[Dataset rows]
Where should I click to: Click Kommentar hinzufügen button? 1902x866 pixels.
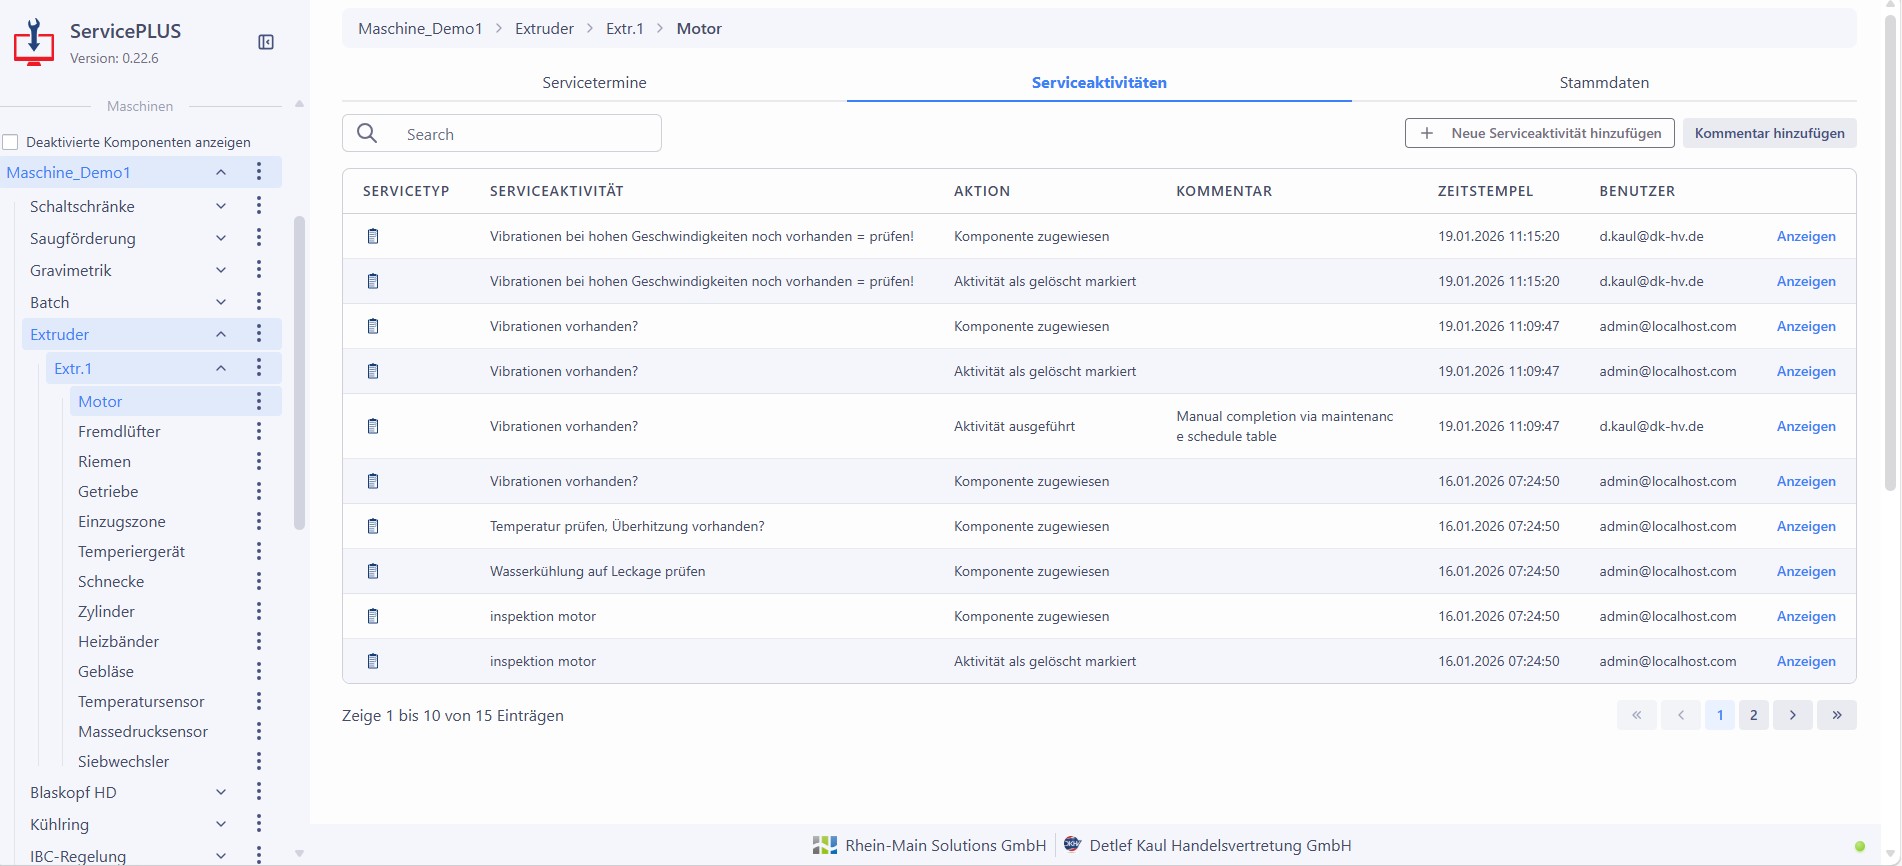click(1769, 133)
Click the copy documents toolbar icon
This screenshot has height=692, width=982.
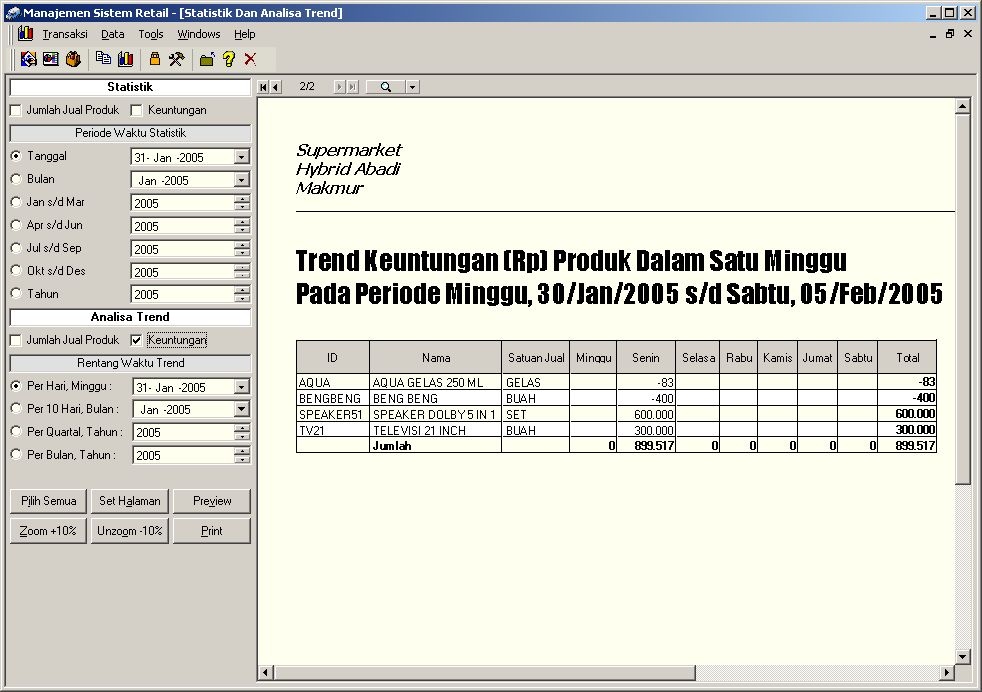pos(103,59)
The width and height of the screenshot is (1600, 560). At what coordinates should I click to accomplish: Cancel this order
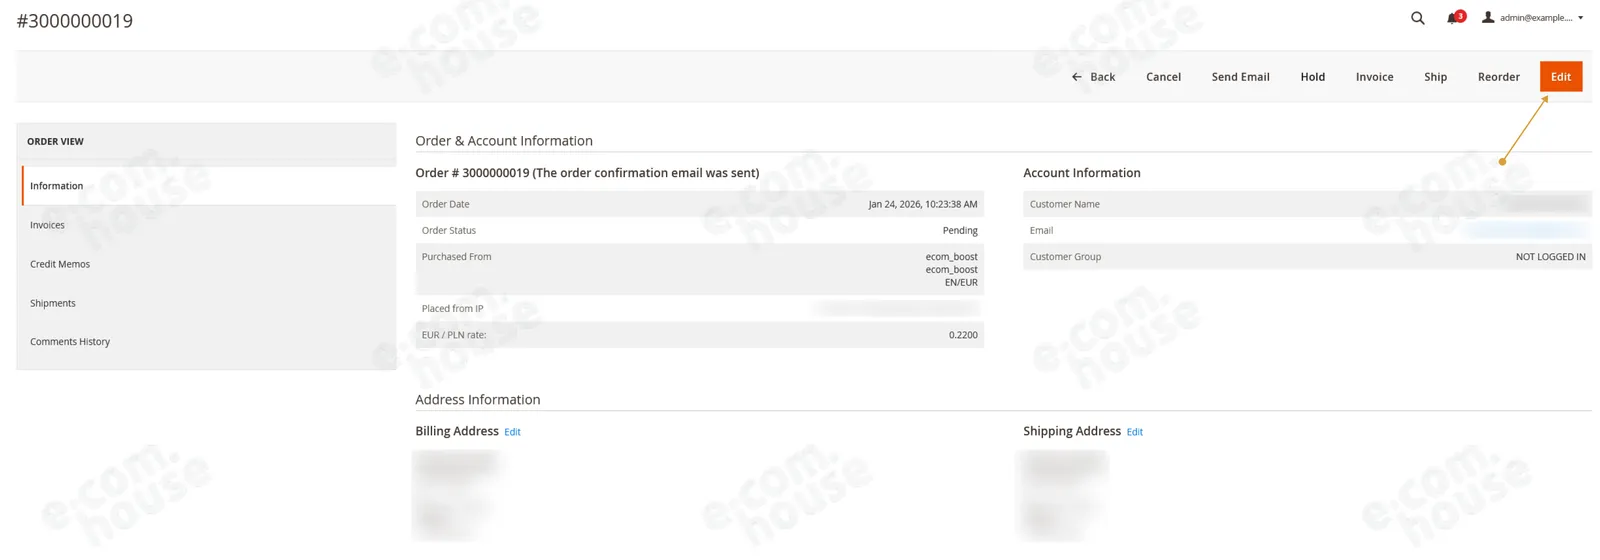[1163, 77]

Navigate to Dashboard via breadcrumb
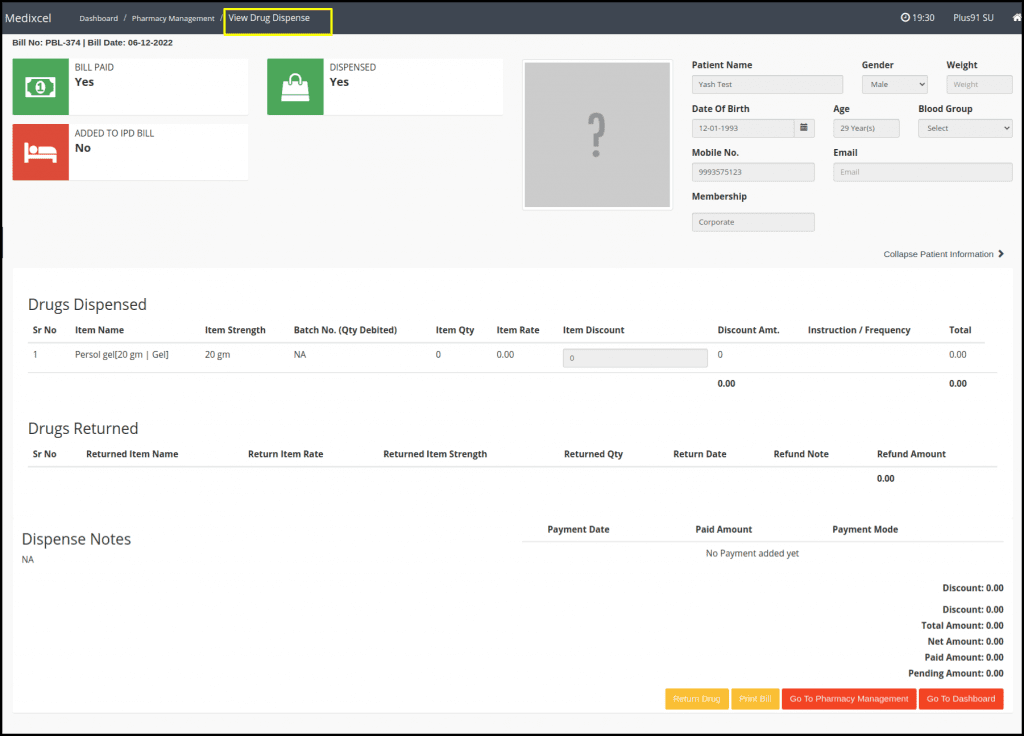(98, 17)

**What the task asks:** Reproduce the listing above line for line, keeping every character as it appears, but omit the pictures.

**Correct response:**
Where should I click to: Click Kommentar hinzufügen button? 1902x866 pixels.
click(1769, 133)
Click the copy documents toolbar icon
This screenshot has height=692, width=982.
pos(103,59)
The width and height of the screenshot is (1600, 560). At what coordinates should I click to accomplish: Cancel this order
[1163, 77]

Navigate to Dashboard via breadcrumb
(98, 17)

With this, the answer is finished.